Saved data entries
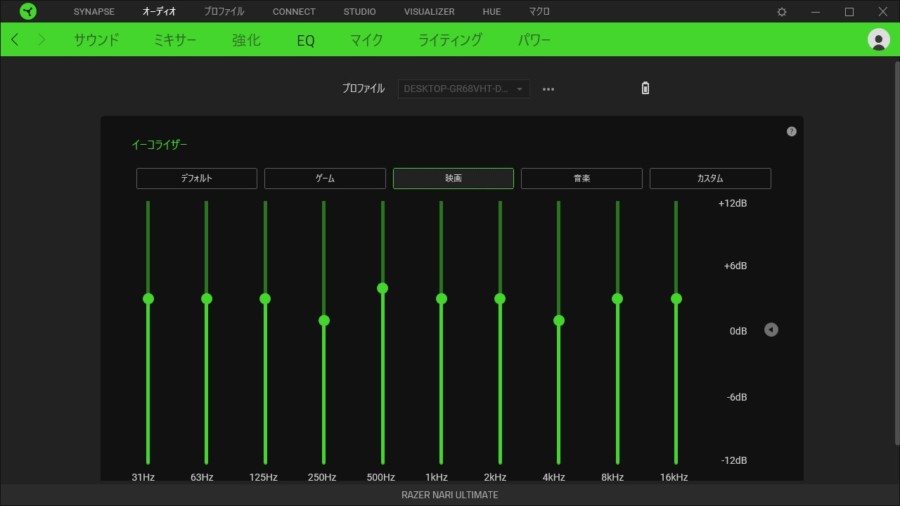Open the マクロ top menu
The width and height of the screenshot is (900, 506).
(x=539, y=12)
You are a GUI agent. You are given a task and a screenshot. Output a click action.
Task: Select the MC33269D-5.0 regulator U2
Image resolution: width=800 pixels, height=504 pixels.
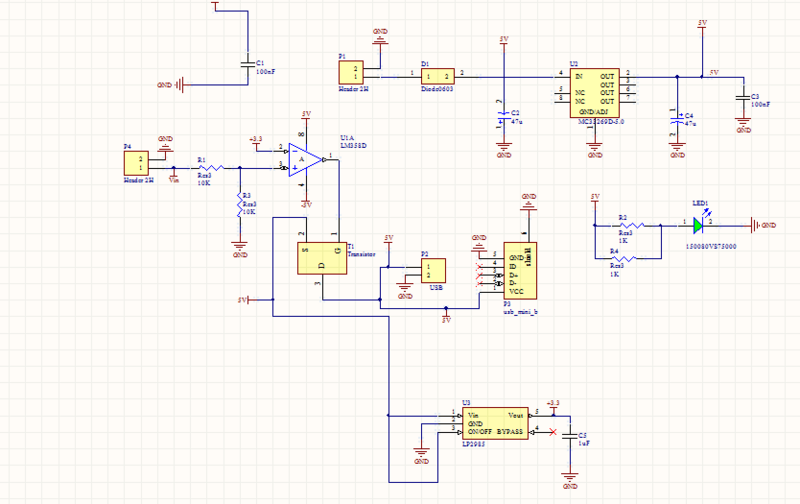click(x=594, y=95)
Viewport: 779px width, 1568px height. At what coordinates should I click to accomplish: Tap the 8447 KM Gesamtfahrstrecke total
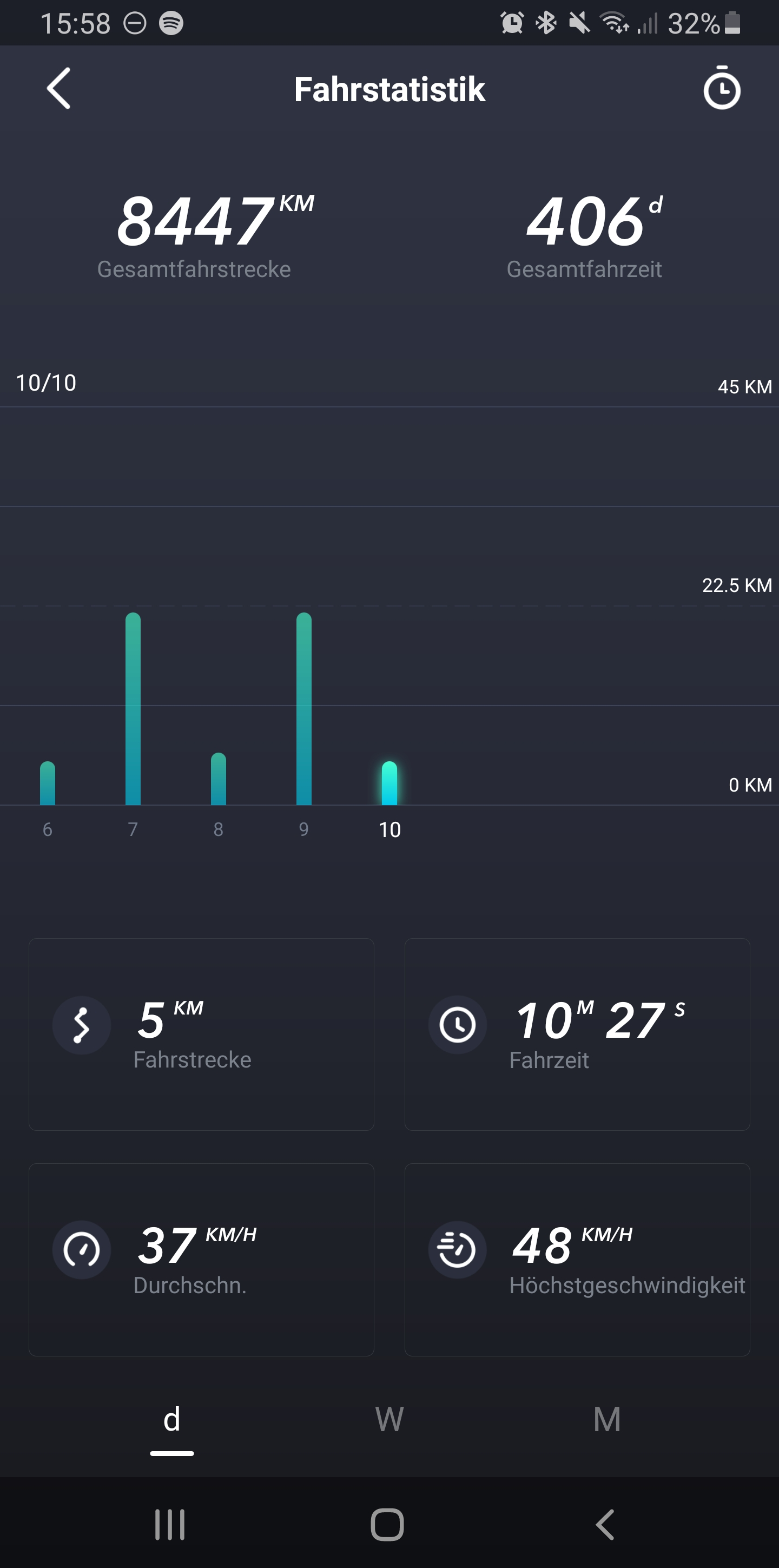195,234
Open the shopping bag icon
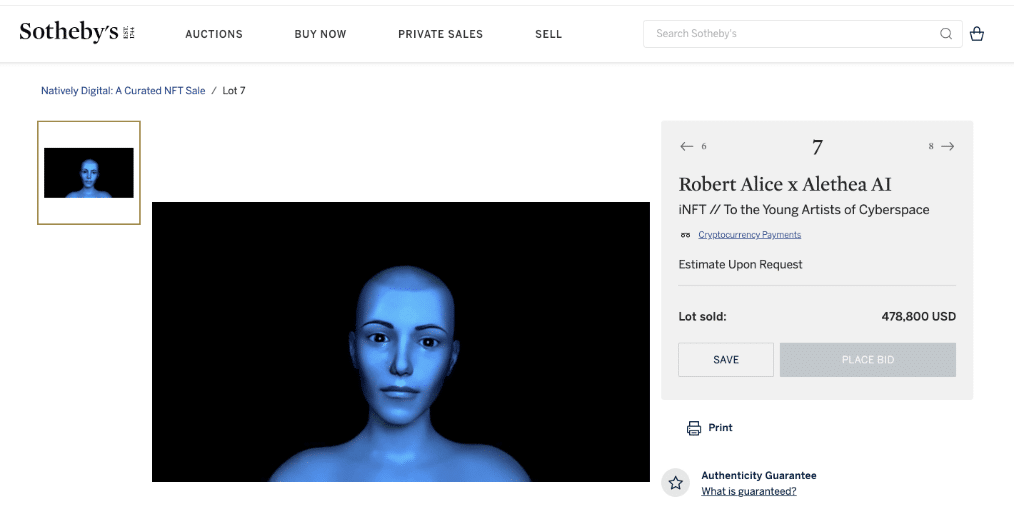The image size is (1014, 519). coord(977,34)
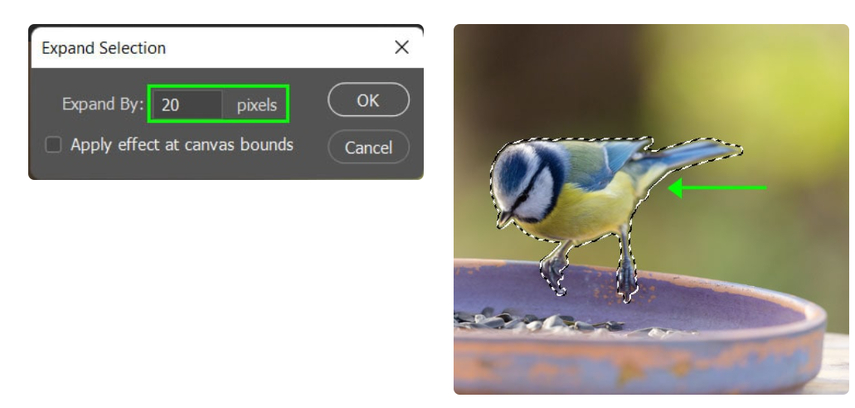855x408 pixels.
Task: Click the pixels unit label
Action: 256,105
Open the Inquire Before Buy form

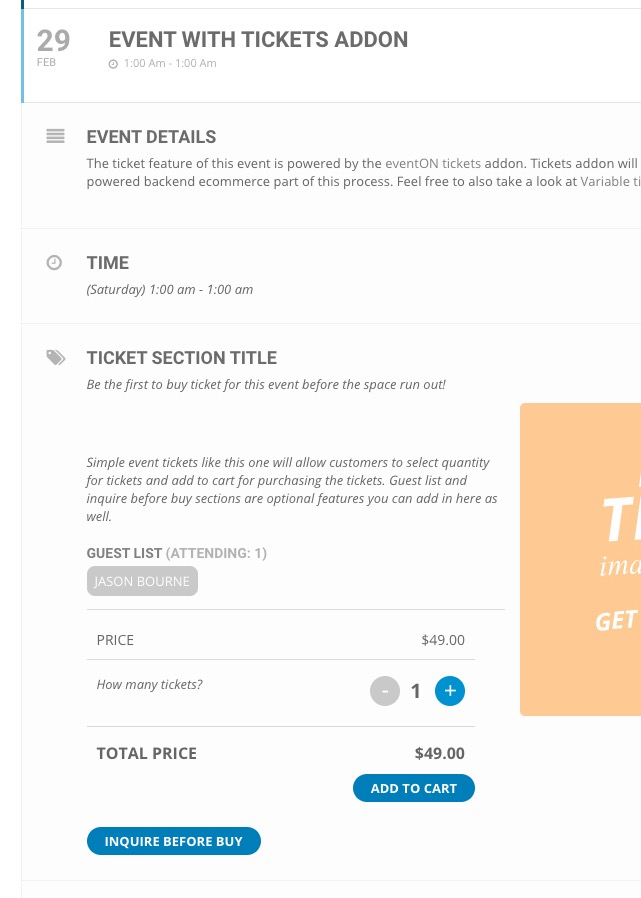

▶ Your objective: Output only the lines from the one that contains "You are a GUI" to the end of the entries above, both end lines included, and drop the pictures.

▶ Task output:
You are a GUI agent. You are given a task and a screenshot. Output a click action.
Task: Select the MC33269D-5.0 regulator U2
Image resolution: width=800 pixels, height=504 pixels.
click(x=594, y=95)
Viewport: 779px width, 1568px height. At what coordinates should I click to accomplish: Tap the 8447 KM Gesamtfahrstrecke total
195,234
Open the shopping bag icon
The image size is (1014, 519). coord(977,34)
855x408 pixels.
Task: Click the pixels unit label
Action: 256,105
Open the Inquire Before Buy form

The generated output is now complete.